İnsan ve Anlam İlişkisi

  • Konbuyu başlatan Eqe
  • Başlangıç tarihi
E

Eqe

Guest
“Herkes anlayabildiği kadar yaşar ve anlayamadığı şeyleri umursamadan ölüp gider.” (Platon)

Bir günümüzün diğer günümüzden farklı olması gerektiği bu dönemde, insan modernitenin kendisi ile getirdiği yabancılaşma kavramı içinde kaybolup gitmektedir.

Yaptığımız eylemler hep öylesine anlamsız ve amaçsız gerçekleşmekte bu da bizi bizden uzaklaştırmakta ve yapılan eylemin bir sonuca varmasını engellemektedir.

İnsan yaptığı eyleme bir anlam verebilmelidir. Yaşadığımız bu dönemde yaptığı eylemi bir anlam çerçevesinde yapan insan bulmak gün geçtikçe imkânsız bir durum almaktadır.

Birçok insan sosyal yaşantısında bireysel bir yaşantıyı tercih ettiği için anlam noktasında da kendi eylemini diğer insanların beğenisine sunmaktan çekiniyor. Bu da insanı toplumsallaşmaktan çok bireysel bir yaşantıya sürüklemiş oluyor. Hal bu ki insan tek başına bir anlam ifade etmez. İnsan toplumsallaştıkça anlam kazanır. Bu anlamsallık hem varlık boyutunda hem de eylem boyutunda ele alınmalıdır.

Bazen insan kendi yaşantısına bile anlam veremez. İnsan hayatına anlam veremediği zamanlar kendisini bir boşlukta hisseder ve hayattan zevk alamaz duruma gelir.

Tarih boyunca insanlar anlam arayışı içinde bulunmuşlardır. Bur da ki anlam anlayışı hayata yöneliktir. İnsan yaptığı eylemin farkına varabiliyorsa o eyleme karşı özgürlüğünü kazanmış olur.

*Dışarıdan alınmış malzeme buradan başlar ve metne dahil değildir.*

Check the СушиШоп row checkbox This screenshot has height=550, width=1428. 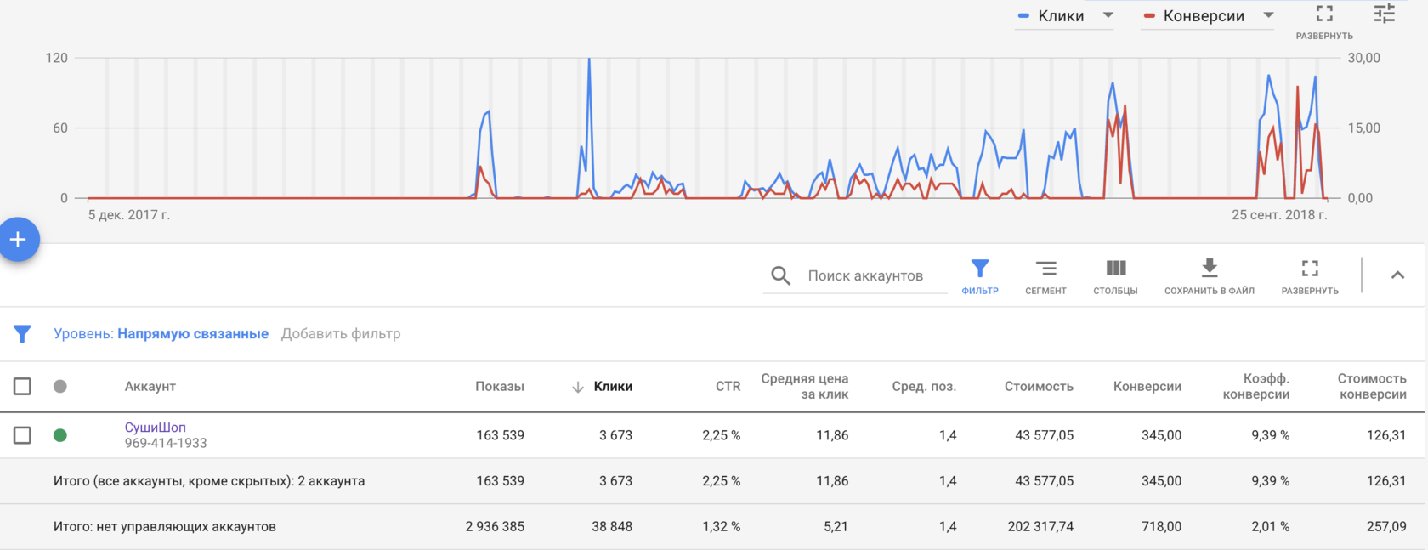point(22,435)
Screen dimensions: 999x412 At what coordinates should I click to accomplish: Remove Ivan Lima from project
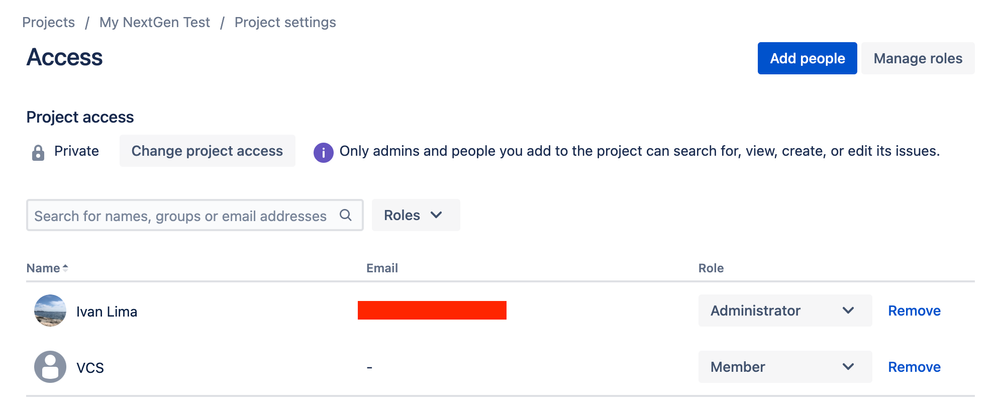[914, 311]
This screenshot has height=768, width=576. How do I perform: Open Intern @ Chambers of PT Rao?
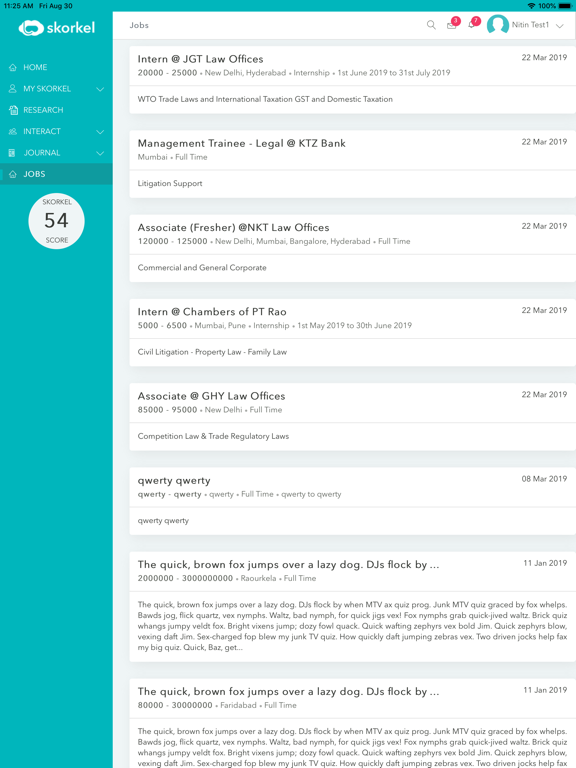pos(212,312)
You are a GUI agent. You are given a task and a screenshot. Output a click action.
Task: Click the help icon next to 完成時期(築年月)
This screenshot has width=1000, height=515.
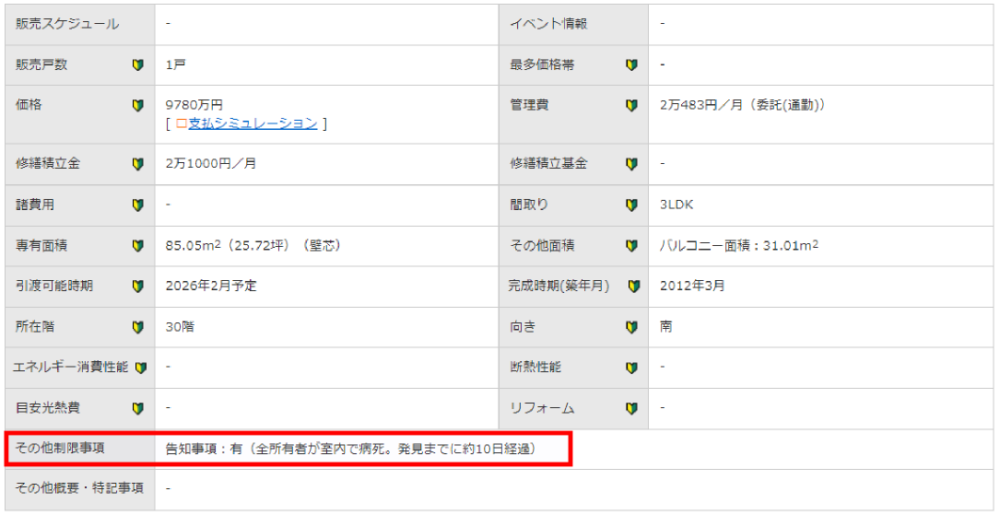[633, 286]
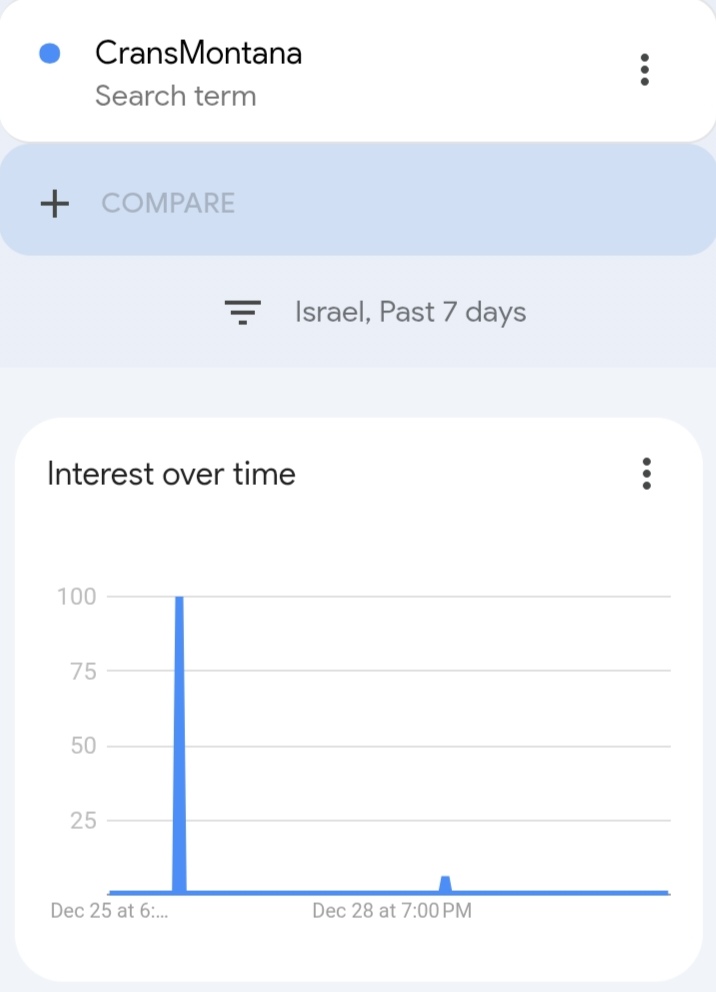
Task: Click the Dec 28 at 7:00 PM label
Action: (x=392, y=911)
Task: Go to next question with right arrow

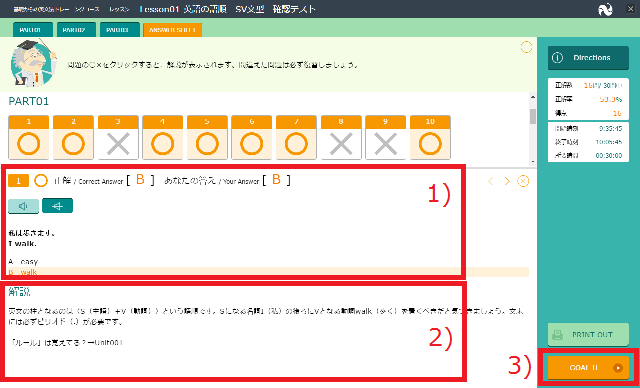Action: click(507, 181)
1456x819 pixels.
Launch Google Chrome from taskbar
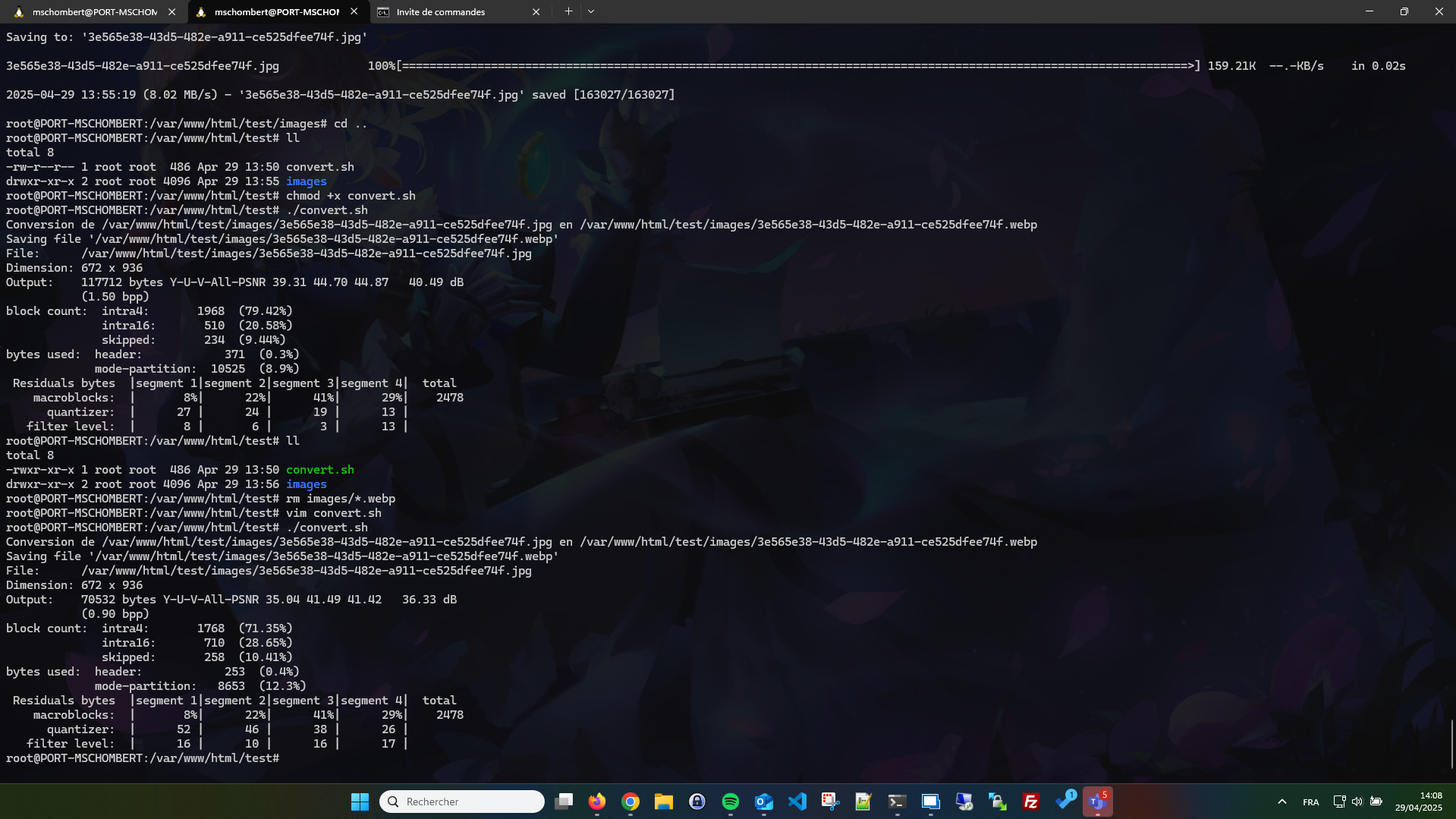[631, 802]
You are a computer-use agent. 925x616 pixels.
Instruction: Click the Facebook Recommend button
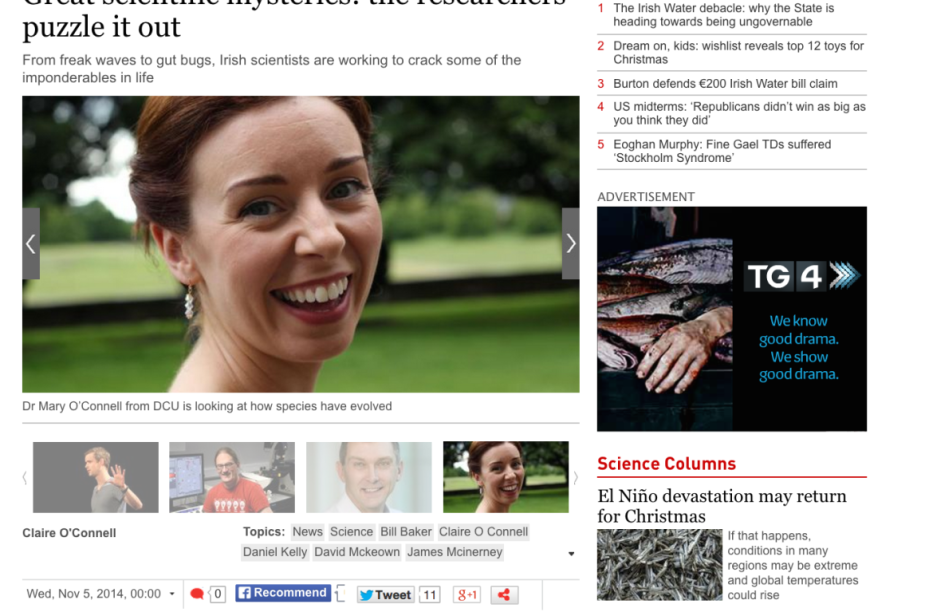tap(283, 593)
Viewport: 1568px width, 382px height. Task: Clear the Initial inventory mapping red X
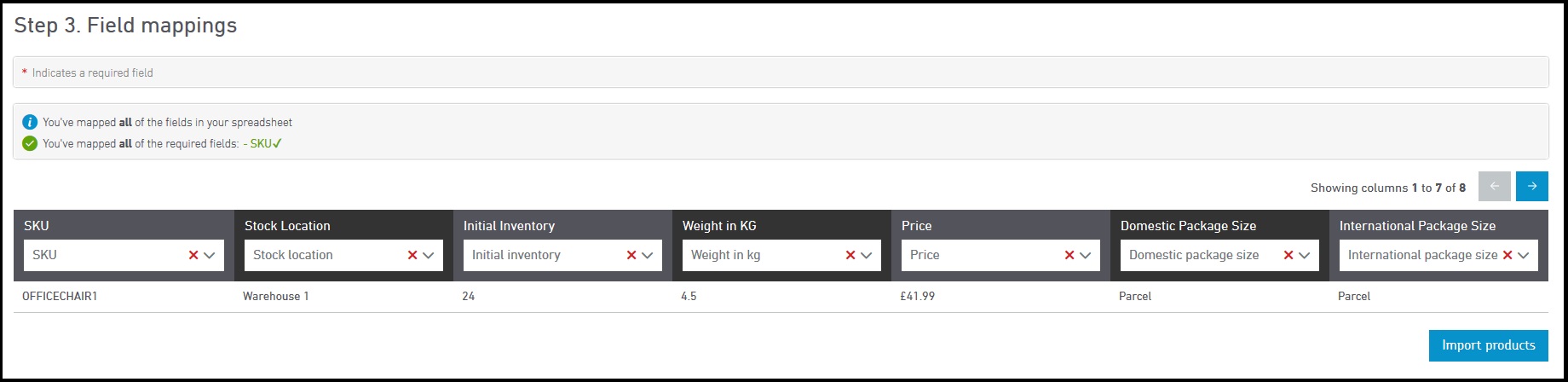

Ama insan yaptığı eylemin farkında değilse o eyleme karşı özgür olmamış olur. Ayrıca hayatın anlamını da yitirmiştir.

Günümüz modern insanı hız ve çok seslilik çağını yaşamaktadır. Bu da insanı gün be gün yalnızlığa itip bizi kendimizden ve değerlerimizden uzaklaştırma aşamasına getirmiştir. İşte bu noktada insan anlam arayışının serüvenini başlatmıştır.

İlk insanlığın yaratılışından itibaren insan anlam arayışı çerçevesinde en fazla mutluluk ve huzur kavramlarını sorgulamıştır.

Günümüz toplumlarında hiçbir ideali bulunmayan bir kişi için bile mutluluk kavramı çok büyük bir önem arz etmektedir. Peki, biz toplum olarak mutluluğu nerede arıyoruz? Veya mutluluğa gerçekten bir anlam yükleye biliyor muyuz?

İnsan; mutluluk kavramını bir anlam çerçevesinde değerlendiremiyorsa ve bu kavrama bir anlam yükleyemiyorsa nasıl mutlu olabilir ki?

Küreselleşme dönemini yaşayan dünyamızda mutluluk adına ortak bir kavramda buluşmak mümkün mü? Bu soruyu tarih boyunca insanlar birbirlerine sürekli sorup durmuşlardır. Ama bu yaşlanan dünyamızda bir türlü cevap bulamamışlardır. İşte bu noktada eğer bizler öncelikle birey olarak sonrasın da ise toplum olarak hayatımıza bir anlam verebilirsek daha anlamlı bir yaşam sürdürmüş oluruz. Bundan dolayı yaptığımız her eyleme bir anlam yükleye bilmeliyiz ki yaşamımızın bir amacı olsun. Yoksa yaşamın efendisi değil kölesi olmuş oluruz.